Written by
Nickolay Shmyrev
on
Why discrete units
Discrete units made a splash since Hubert probably (2021, four years
already), then with Tortoise TTS and successors. Before that there were
many attempts too, like the very old system by our respected colleagues
Jan Cernocky, Genevieve Baudoin, Gerard Chollet
The use of ALISP for automatic acoustic-phonetic transcription 1998.
Originally I was sceptical about discrete units for speech. As usual it
is hard for me to understand things quickly. It seemed for me that speech
is really continuous as the generation part is clearly mechanical.

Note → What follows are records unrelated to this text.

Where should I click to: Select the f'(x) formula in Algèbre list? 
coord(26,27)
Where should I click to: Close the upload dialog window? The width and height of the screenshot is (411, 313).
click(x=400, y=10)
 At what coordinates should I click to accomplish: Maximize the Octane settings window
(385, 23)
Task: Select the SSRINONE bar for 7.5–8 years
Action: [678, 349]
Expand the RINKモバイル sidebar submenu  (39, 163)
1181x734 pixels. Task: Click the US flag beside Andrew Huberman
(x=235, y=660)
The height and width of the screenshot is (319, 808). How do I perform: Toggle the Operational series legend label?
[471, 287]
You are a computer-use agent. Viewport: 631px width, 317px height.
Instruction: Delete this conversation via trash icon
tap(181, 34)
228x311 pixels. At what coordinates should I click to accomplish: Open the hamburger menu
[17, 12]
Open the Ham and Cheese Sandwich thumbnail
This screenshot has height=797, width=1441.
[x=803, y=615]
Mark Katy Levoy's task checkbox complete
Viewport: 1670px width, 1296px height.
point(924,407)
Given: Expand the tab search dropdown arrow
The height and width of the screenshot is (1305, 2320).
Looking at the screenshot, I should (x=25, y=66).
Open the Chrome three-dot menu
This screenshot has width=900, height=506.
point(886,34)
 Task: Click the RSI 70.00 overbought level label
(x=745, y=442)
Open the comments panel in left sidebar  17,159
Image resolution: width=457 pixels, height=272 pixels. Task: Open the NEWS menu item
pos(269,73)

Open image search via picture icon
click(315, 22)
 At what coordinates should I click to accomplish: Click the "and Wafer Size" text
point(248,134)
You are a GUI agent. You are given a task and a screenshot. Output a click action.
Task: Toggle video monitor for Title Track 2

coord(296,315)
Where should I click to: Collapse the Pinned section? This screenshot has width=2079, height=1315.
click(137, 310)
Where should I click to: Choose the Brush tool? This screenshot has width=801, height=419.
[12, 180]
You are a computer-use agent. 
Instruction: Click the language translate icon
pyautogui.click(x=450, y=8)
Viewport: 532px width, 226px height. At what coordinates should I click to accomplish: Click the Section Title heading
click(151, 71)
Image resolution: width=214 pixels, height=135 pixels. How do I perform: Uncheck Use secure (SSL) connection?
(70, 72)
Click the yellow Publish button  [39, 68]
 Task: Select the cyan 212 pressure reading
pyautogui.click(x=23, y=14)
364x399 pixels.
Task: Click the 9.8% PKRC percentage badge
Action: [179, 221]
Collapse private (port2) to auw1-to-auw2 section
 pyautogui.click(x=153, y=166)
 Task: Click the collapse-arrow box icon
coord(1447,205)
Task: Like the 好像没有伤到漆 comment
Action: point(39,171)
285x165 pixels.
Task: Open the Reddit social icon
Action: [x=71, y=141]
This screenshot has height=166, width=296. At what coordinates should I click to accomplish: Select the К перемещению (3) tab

However, these days I see more and more arguments for discrete units. You
say haha, it has been a few years already, I’d reply - only now we have
enough evidence.
Even now, the theory behind discrete units is somewhat lacking. There is a
definite understanding why they are required but it is certainly not
expressed well or widely accepted. Let’s take a recent work on replacing
discrete units with continouous representation:
Continuous Autoregressive Models with Noise Augmentation Avoid Error Accumulation
https://arxiv.org/abs/2411.18447
It says “This discretization allows models to operate within a discrete
probability space, enabling the use of the crossentropy loss, in analogy
to their application in language models. However, quantization methods
typically require additional losses (e.g., commitment and codebook
losses) during VAE training and may introduce a hyperparameter overhead.
Secondly, continuous embeddings can encode information more efficiently
than discrete tokens…”
While the first sentence is the core advantage of discrete units the second
sentence is not aligning with the theory. The point is that many
distributions we try to model are significantly non-gaussian. We will
cover that later in detail but that’s the fact. And when we try to model
non-gaussian distributions with gaussian models and L2 loss we fail
totally. And flow/flow matching/diffusion models don’t help here since
they still keep that gaussian nature even if they try to approximate the
target distribution. This is exactly the reason we need discrete
approximation and crossentropy loss.
Given that it is strange that the paper above tries to fight error
accumulation but never mentions which distributions it tries to model.
And only provides experimental evidence of the advantages.
Hung-yi Lee talk
This whole idea actually was very nicely introduced to me in a talk by
Professor Hung-yi Lee at Interspeech 2024, see here
https://x.com/HungyiLee2/status/1830698181757411769
Here is the image from the slides:
This is probably very obvious thing but I haven’t seen the paper that
uses or mentions this consistently.
Discrete units for duration
Why did this idea come to my mind again? Because we worked a bit more on VITS durations. Here
is the histogram of overall durations values and their VITS prediction.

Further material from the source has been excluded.